We could argue that a new period opens now, but it is too early to draw definitive conclusions. However, we can observe that following the elections the new FYROM’s government makes some gestures in order to be able to substantially differentiate itself from the former nationalistic government led by Mr. Gruevski; I mean in terms of the state and the quality of the relations they want to have with Greece. But, it was Greece that one that initiated a proposal for Confidence-Building Measures that have been successfully promoted for the past two years. Furthermore, I am not in a position to detect how far the present government in Skopje is willing to go in order to cut a deal with Greece. There are conflicting messages.

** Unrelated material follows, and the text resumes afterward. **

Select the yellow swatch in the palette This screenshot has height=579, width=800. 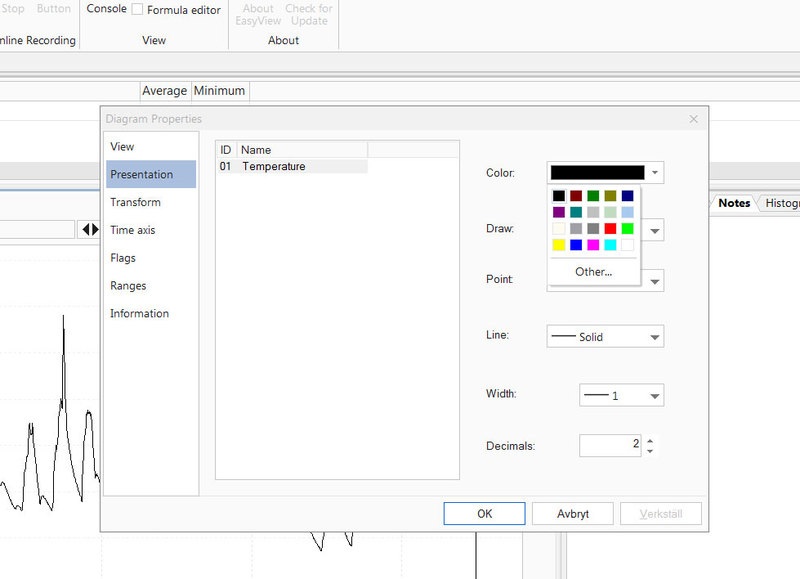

Why it still remains an unsolved issue? It is not solved first because there is a lack of what I would call political synchronization, an absence of synchronized political will and capability to achieve an accord between the two countries. It is also due to domestic policies, balances or imbalances and to weaknesses. Second, after the signing of the Interim Accord, the FYROM decided that there had no real reason and strong motivation to rush for an agreement with Greece on the name issue. This stance became apparent and was further cemented after the United States of America recognized the FYROM with the name Republic of Macedonia.
Today, unfortunately we see in Greece an issue from which we should have drawn some conclusions and lessons from the way it was handled over the past 27 years triggering very intense turmoil on the political scene between the government and the opposition but also within the political Parties. In my view, this polarization is significantly limiting, maybe even completely eliminating any chances to reach a solution by the next NATO Summit on July 11th.
- The issue is suddenly again in the spotlight and almost with a commitment from both Greece and the FYROM that by the summer there will be a solution, opening the way for the neighboring country to join NATO and then the EU. What is your opinion on that?
A.M: I do not think it was sudden. It came in the spotlight for two reasons. First, because there is a new government and a new coalition with the Albanian Parties in Skopje after the elections in 2017. It is especially important because all the Albanian Parties, with the exception of the DPA, agreed to prioritize the accession to NATO making it clear that it presupposes a solution for the naming issue. The Albanians were the ones who exerted great pressure to this end. The current government of Prime Minister Zoran Zaev shows a willingness to move towards a resolution. It is too early to tell you whether we will reach an agreement and what type of agreement it will be. But, it is a weak government and it rests on a fragile majority. My feeling is that the renaming of Skopje Airport to Skopje International Airport and not to “Kiro Gligorov” was due to Albanian objections. Second, the NATO Summit held on 11 and 12 July in Brussels, is a de facto powerful incentive, the carrot for our neighboring country. FYROM feels that it has little time at its disposal and is under pressure to reach a solution.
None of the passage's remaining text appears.